Exercise brief:
Write out the records below again, changing every "center point" to "middle point" and keeping everything else the same.

Records provided:
↓
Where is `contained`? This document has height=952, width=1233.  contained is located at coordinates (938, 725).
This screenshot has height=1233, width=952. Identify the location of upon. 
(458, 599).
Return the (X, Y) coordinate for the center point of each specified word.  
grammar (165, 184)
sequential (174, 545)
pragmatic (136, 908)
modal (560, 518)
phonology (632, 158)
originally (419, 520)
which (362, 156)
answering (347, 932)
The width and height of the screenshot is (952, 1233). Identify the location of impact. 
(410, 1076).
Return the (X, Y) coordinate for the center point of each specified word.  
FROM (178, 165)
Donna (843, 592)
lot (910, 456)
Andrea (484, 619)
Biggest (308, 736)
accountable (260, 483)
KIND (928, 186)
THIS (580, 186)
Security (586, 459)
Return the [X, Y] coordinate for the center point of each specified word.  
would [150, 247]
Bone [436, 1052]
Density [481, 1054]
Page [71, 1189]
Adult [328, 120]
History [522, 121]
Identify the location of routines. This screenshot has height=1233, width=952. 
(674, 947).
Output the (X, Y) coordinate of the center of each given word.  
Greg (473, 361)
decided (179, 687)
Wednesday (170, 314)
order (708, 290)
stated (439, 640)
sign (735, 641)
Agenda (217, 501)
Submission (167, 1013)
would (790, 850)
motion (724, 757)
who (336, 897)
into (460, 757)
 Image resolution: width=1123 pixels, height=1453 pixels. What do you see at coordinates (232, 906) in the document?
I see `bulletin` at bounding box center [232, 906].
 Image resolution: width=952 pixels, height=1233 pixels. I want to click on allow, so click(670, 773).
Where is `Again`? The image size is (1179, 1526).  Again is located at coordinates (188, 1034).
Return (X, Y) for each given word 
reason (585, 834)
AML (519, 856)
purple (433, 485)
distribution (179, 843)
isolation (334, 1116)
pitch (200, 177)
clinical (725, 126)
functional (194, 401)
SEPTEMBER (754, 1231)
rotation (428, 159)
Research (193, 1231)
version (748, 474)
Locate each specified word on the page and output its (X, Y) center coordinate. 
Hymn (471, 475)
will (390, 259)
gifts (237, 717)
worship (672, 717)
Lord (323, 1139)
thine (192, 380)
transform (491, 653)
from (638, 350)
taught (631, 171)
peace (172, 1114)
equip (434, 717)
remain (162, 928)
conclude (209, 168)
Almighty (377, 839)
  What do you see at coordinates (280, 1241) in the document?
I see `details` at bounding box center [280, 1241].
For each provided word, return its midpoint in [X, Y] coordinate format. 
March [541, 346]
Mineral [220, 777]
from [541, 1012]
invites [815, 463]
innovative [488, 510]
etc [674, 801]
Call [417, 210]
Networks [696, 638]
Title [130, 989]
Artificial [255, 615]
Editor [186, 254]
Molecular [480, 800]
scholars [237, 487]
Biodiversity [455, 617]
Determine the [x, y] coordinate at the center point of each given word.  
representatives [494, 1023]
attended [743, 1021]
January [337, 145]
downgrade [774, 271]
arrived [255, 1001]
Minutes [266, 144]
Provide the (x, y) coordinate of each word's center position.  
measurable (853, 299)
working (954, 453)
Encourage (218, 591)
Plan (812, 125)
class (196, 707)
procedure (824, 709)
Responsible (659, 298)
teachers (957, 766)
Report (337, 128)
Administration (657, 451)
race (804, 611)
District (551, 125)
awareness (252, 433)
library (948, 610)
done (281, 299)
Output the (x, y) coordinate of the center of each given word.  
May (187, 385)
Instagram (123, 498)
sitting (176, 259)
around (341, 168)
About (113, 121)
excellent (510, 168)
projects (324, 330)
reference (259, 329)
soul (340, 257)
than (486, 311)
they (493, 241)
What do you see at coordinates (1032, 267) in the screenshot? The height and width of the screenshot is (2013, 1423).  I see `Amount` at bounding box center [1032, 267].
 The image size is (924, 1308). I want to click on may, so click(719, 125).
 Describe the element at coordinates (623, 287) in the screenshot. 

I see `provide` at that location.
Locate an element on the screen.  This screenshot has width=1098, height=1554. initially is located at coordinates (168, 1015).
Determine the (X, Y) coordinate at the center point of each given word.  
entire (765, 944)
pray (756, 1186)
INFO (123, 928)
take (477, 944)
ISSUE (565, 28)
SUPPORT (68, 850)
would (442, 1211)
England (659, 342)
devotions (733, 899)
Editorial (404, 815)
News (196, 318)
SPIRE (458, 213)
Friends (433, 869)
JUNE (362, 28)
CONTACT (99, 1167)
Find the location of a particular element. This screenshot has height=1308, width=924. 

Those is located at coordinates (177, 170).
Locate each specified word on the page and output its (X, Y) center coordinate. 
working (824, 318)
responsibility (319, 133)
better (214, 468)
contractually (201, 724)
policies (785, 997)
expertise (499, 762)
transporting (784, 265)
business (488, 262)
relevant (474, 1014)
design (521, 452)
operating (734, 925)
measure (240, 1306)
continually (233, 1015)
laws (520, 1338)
↑
Solution for this exercise:
Where is `contained`? This document has height=952, width=1233.  contained is located at coordinates (938, 725).
This screenshot has height=1233, width=952. Identify the location of upon. 
(458, 599).
Return the (X, Y) coordinate for the middle point of each specified word.  
grammar (165, 184)
sequential (174, 545)
pragmatic (136, 908)
modal (560, 518)
phonology (632, 158)
originally (419, 520)
which (362, 156)
answering (347, 932)
The width and height of the screenshot is (952, 1233). Identify the location of impact. 
(410, 1076).
Return the (X, Y) coordinate for the middle point of each specified word.  
FROM (178, 165)
Donna (843, 592)
lot (910, 456)
Andrea (484, 619)
Biggest (308, 736)
accountable (260, 483)
KIND (928, 186)
THIS (580, 186)
Security (586, 459)
Return the [X, Y] coordinate for the middle point of each specified word.  
would [150, 247]
Bone [436, 1052]
Density [481, 1054]
Page [71, 1189]
Adult [328, 120]
History [522, 121]
Identify the location of routines. This screenshot has height=1233, width=952. 
(674, 947).
Output the (X, Y) coordinate of the center of each given word.  
Greg (473, 361)
decided (179, 687)
Wednesday (170, 314)
order (708, 290)
stated (439, 640)
sign (735, 641)
Agenda (217, 501)
Submission (167, 1013)
would (790, 850)
motion (724, 757)
who (336, 897)
into (460, 757)
 Image resolution: width=1123 pixels, height=1453 pixels. What do you see at coordinates (232, 906) in the document?
I see `bulletin` at bounding box center [232, 906].
 Image resolution: width=952 pixels, height=1233 pixels. I want to click on allow, so click(670, 773).
Where is `Again`? The image size is (1179, 1526).  Again is located at coordinates (188, 1034).
Return (X, Y) for each given word 
reason (585, 834)
AML (519, 856)
purple (433, 485)
distribution (179, 843)
isolation (334, 1116)
pitch (200, 177)
clinical (725, 126)
functional (194, 401)
SEPTEMBER (754, 1231)
rotation (428, 159)
Research (193, 1231)
version (748, 474)
Locate each specified word on the page and output its (X, Y) center coordinate. 
Hymn (471, 475)
will (390, 259)
gifts (237, 717)
worship (672, 717)
Lord (323, 1139)
thine (192, 380)
transform (491, 653)
from (638, 350)
taught (631, 171)
peace (172, 1114)
equip (434, 717)
remain (162, 928)
conclude (209, 168)
Almighty (377, 839)
  What do you see at coordinates (280, 1241) in the document?
I see `details` at bounding box center [280, 1241].
For each provided word, return its midpoint in [X, Y] coordinate format. 
March [541, 346]
Mineral [220, 777]
from [541, 1012]
invites [815, 463]
innovative [488, 510]
etc [674, 801]
Call [417, 210]
Networks [696, 638]
Title [130, 989]
Artificial [255, 615]
Editor [186, 254]
Molecular [480, 800]
scholars [237, 487]
Biodiversity [455, 617]
Determine the [x, y] coordinate at the middle point of each given word.  
representatives [494, 1023]
attended [743, 1021]
January [337, 145]
downgrade [774, 271]
arrived [255, 1001]
Minutes [266, 144]
Provide the (x, y) coordinate of each word's center position.  
measurable (853, 299)
working (954, 453)
Encourage (218, 591)
Plan (812, 125)
class (196, 707)
procedure (824, 709)
Responsible (659, 298)
teachers (957, 766)
Report (337, 128)
Administration (657, 451)
race (804, 611)
District (551, 125)
awareness (252, 433)
library (948, 610)
done (281, 299)
Output the (x, y) coordinate of the center of each given word.  
May (187, 385)
Instagram (123, 498)
sitting (176, 259)
around (341, 168)
About (113, 121)
excellent (510, 168)
projects (324, 330)
reference (259, 329)
soul (340, 257)
than (486, 311)
they (493, 241)
What do you see at coordinates (1032, 267) in the screenshot? The height and width of the screenshot is (2013, 1423).  I see `Amount` at bounding box center [1032, 267].
 The image size is (924, 1308). I want to click on may, so click(719, 125).
 Describe the element at coordinates (623, 287) in the screenshot. 

I see `provide` at that location.
Locate an element on the screen.  This screenshot has width=1098, height=1554. initially is located at coordinates (168, 1015).
Determine the (X, Y) coordinate at the middle point of each given word.  
entire (765, 944)
pray (756, 1186)
INFO (123, 928)
take (477, 944)
ISSUE (565, 28)
SUPPORT (68, 850)
would (442, 1211)
England (659, 342)
devotions (733, 899)
Editorial (404, 815)
News (196, 318)
SPIRE (458, 213)
Friends (433, 869)
JUNE (362, 28)
CONTACT (99, 1167)
Find the location of a particular element. This screenshot has height=1308, width=924. 

Those is located at coordinates (177, 170).
Locate each specified word on the page and output its (X, Y) center coordinate. 
working (824, 318)
responsibility (319, 133)
better (214, 468)
contractually (201, 724)
policies (785, 997)
expertise (499, 762)
transporting (784, 265)
business (488, 262)
relevant (474, 1014)
design (521, 452)
operating (734, 925)
measure (240, 1306)
continually (233, 1015)
laws (520, 1338)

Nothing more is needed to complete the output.